# My Drunk Icicle



## Lee (Feb 11, 2020)

How did it form this way....my guess  was a night on the town so a little wobbly leaning


----------



## jujube (Feb 11, 2020)

It drank a little too much ice beer or ice wine?


----------



## Duster (Feb 11, 2020)




----------



## Lakeland living (Feb 14, 2020)

We get rain up this way, what do you get in Chatham Lee?


----------



## Gardenlover (Feb 14, 2020)

At first I thought the title was My Drunk Uncle - drunkle. We have one of those in my family and surprise...         it isn't me.


----------



## Keesha (Feb 14, 2020)




----------



## Gardenlover (Feb 14, 2020)

Keesha said:


> View attachment 91649


Looks like dragon claws


----------



## Lakeland living (Feb 14, 2020)

Frozen spirits Keesha??


----------



## Keesha (Feb 14, 2020)

Lakeland living said:


> Frozen spirits Keesha??


Bwah hah hah! 
Yessssssss! 
It was -30 early this morning. 
All of me is frozenlol


----------



## Lakeland living (Feb 14, 2020)

A tad on the cold side here too, -28 and a breeze... Love my wood stove
I am sure you will thaw out , Sunday supposed to be -1 here I believe.


----------



## Keesha (Feb 14, 2020)

Lakeland living said:


> A tad on the cold side here too, -28 and a breeze... Love my wood stove
> I am sure you will thaw out , Sunday supposed to be -1 here I believe.

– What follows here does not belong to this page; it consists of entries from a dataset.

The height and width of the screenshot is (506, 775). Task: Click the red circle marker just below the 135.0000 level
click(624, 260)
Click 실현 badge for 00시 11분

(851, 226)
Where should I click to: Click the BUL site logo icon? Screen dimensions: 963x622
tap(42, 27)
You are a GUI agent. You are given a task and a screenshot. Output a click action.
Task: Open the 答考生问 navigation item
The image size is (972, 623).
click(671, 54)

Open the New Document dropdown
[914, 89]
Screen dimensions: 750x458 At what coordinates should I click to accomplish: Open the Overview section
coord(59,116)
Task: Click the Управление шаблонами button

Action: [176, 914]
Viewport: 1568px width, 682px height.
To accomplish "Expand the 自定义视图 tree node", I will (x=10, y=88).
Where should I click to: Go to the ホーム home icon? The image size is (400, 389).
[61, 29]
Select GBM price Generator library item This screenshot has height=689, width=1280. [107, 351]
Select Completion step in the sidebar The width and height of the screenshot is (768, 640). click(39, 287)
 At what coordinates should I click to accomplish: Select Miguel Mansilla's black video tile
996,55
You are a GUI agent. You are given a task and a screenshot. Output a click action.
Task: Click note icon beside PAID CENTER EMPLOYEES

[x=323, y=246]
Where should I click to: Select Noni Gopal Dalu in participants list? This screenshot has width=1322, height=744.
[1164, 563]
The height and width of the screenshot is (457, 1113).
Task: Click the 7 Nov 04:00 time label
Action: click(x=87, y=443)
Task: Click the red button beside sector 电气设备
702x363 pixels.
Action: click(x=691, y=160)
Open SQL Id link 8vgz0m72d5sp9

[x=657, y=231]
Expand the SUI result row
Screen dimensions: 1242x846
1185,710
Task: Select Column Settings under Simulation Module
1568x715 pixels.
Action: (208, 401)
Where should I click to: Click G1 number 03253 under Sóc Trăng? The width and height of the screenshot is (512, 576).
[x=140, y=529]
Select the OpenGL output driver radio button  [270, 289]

Aye. A wood stove. Aren’t they wonderful things? 
This year we got about 9 chords of ash. It’s got such a tight straight grain so is easy to chop and is burning nicely.  Since our house is insulated so well, we use it as our main source of heat, only using the furnace minimally.

Forecast for Sunday? 1 degree.


----------



## Lakeland living (Feb 14, 2020)

This one is great, picked up half a dozen logs last spring...all Beech. I insulated this place, nice and snug even in the coldest days.
 Saving on lots of propane this year...Some cottagers came over last week to borrow some wood.... 
  No. I did not give them fire wood. In an emergency of course, so they could skidoo?? No chance.


----------



## Keesha (Feb 14, 2020)

Borrow some wood? Pfft!  
Good call. Let them get their own wood.
Some people would take your soul if you let them.
Beech is another great hardwood. It makes a beautiful shade tree as well and I do enjoy how the leaves turn golden and are the last trees to loose them. They look so striking with a background of pure white snow.


----------



## Lakeland living (Feb 14, 2020)

We are losing all our Beeches in this area, white splotches all over them, rotting from the inside out. Bad habit of topping themselves in a wind. Hydro no longer lets their men climb them, they bring in a bucket truck. None at all around Lindsay I am told.


----------



## Keesha (Feb 14, 2020)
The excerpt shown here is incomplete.